Adams, the mastermind of the double murder, pleaded no contest to first-degree murder and was sentenced to life imprisonment without the possibility of parole in February 2026. The remaining four are awaiting trial as of 2026, with the prosecution seeking the death penalty for two of the suspects.

==Murders==
On March 30, 2024, 27-year-old Veronica Butler and her 39-year-old friend Jilian Kelley were last seen traveling from Kansas to Oklahoma to pick up the former's children, who were placed under the care of Butler's former mother-in-law, Tifany Adams.

Based on details uncovered during the investigation, there was a custody battle between both Adams and Butler over Butler's two children from her previous marriage with Adams's son. Adams said that Butler's brother had abused the two children. While the dispute was ongoing before the courts, Butler was granted weekly supervised visitation rights.
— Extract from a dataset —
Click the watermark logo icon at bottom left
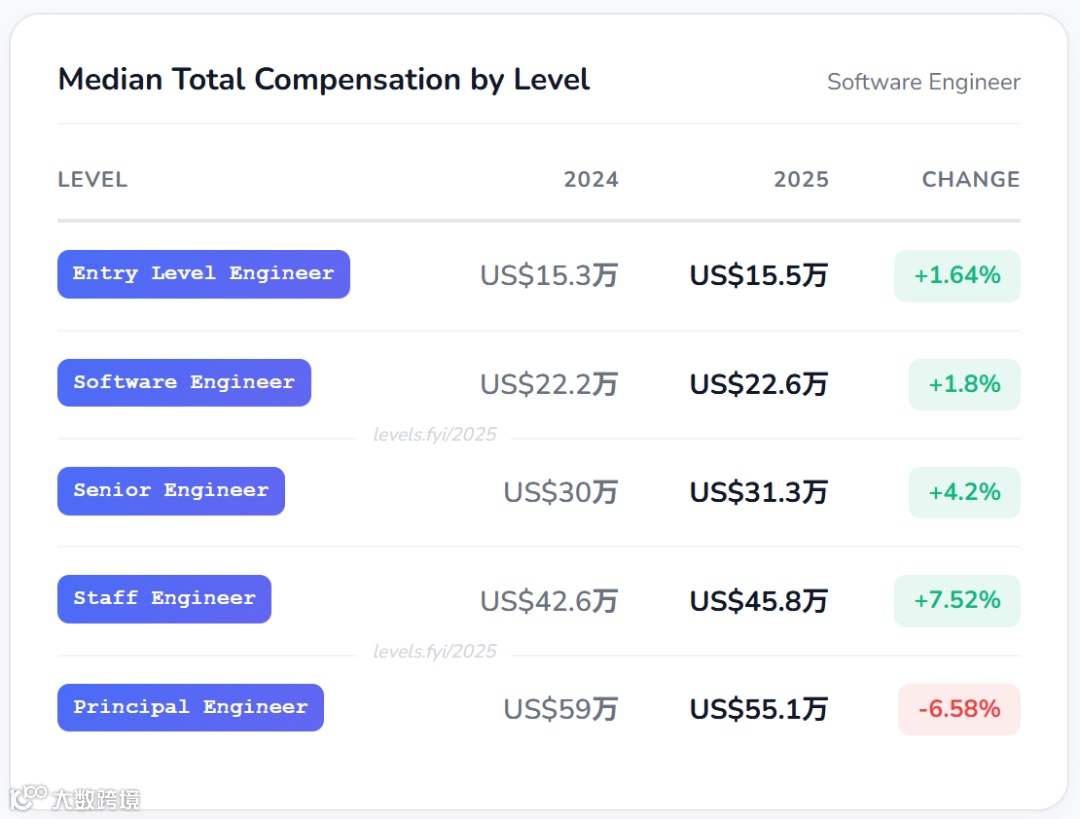 coord(28,797)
Kelley was one of the assigned supervisors to manage Butler's visits, and she accompanied Butler on the day they both went missing, due to the main supervisor being unavailable to make the trip.
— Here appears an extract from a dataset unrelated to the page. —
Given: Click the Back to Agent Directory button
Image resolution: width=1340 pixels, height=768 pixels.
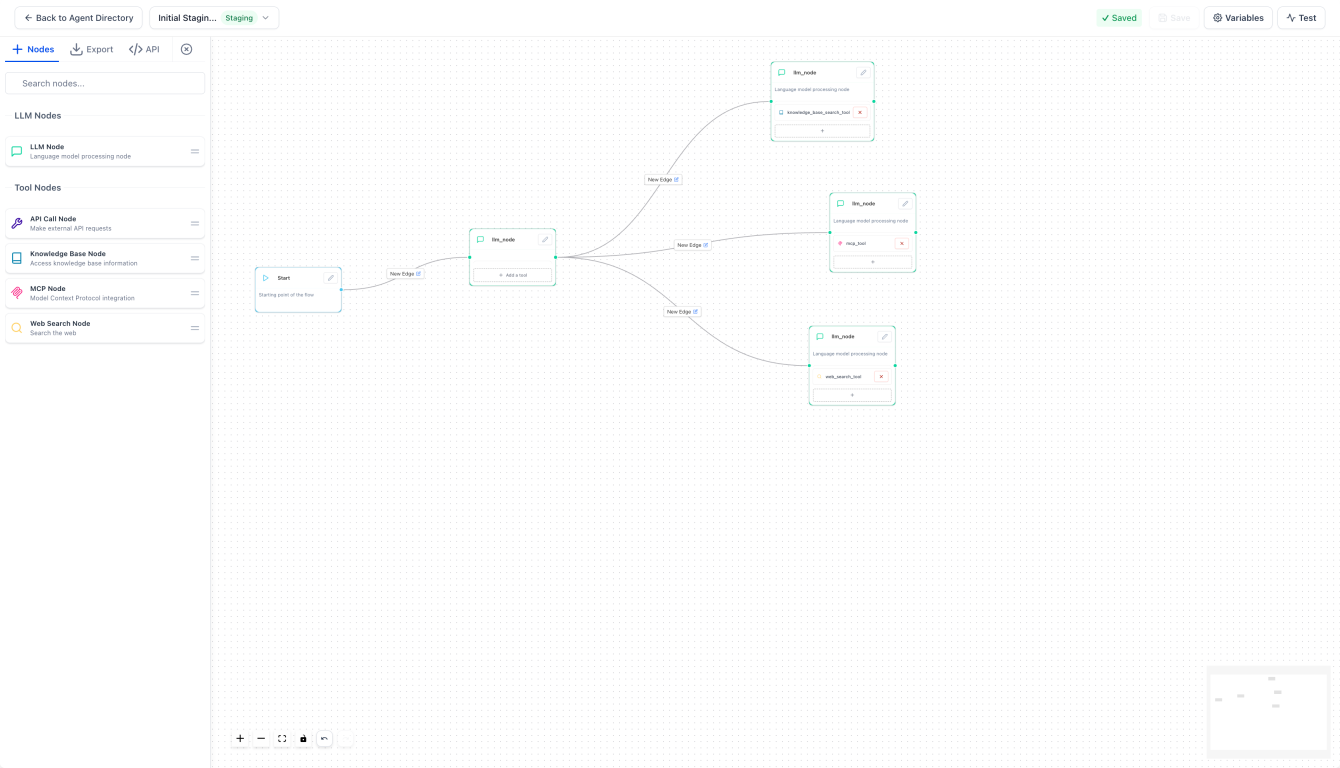Looking at the screenshot, I should point(77,17).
Although they were reported missing at first, the women were found to have been murdered as part of a plot hatched by Adams; the custody battle contributed to the motive for the killings. The exact circumstances and manner of the deaths remain unspecified. The investigation showed that Adams had conspired with four others, including her own boyfriend, to commit the murders; the five of them purchased stun guns and cellular phones, the latter of which were said to be used for communication between the suspects. The women's car was discovered abandoned near a highway in Texas County, Oklahoma, days after they were killed.

The women's bodies were found in a freezer buried in a cow pasture owned by one of the suspects on April 17, 2024. According to the autopsy results, which were released publicly months after the double homicide, the two women died as a result of multiple stab wounds. Butler sustained 30 sharp force injuries, ten of which were consistent with defensive wounds, and also had a laceration wound on her head, likely caused by a stun gun. As for Kelley, she was stabbed nine times prior to her death.

==Arrests==
The evidence discovered in the case suggested that foul play was involved.

On April 13, 2024, two weeks after the murders, the first four suspects – 54-year-old Tifany Adams; Adams's 43-year-old boyfriend Tad Bert Cullum; and a married couple, Cora Twombly and Cole Earl Twombly, aged 44 and 50, respectively – were arrested on charges of murder.

After their arrests, the first four suspects were each charged with two counts of first-degree murder, two counts of kidnapping and one count of conspiracy to commit first-degree murder. Under Oklahoma state law, first-degree murder is punishable by either the death penalty or life imprisonment, with or without the possibility of parole.

Four days after the arrest of the first four suspects, the authorities found the women's bodies, which were kept inside a chest freezer buried in a cattle pasture owned by one of the suspects. A stun gun was found near the site, which was more than eight miles away from where the car had been abandoned.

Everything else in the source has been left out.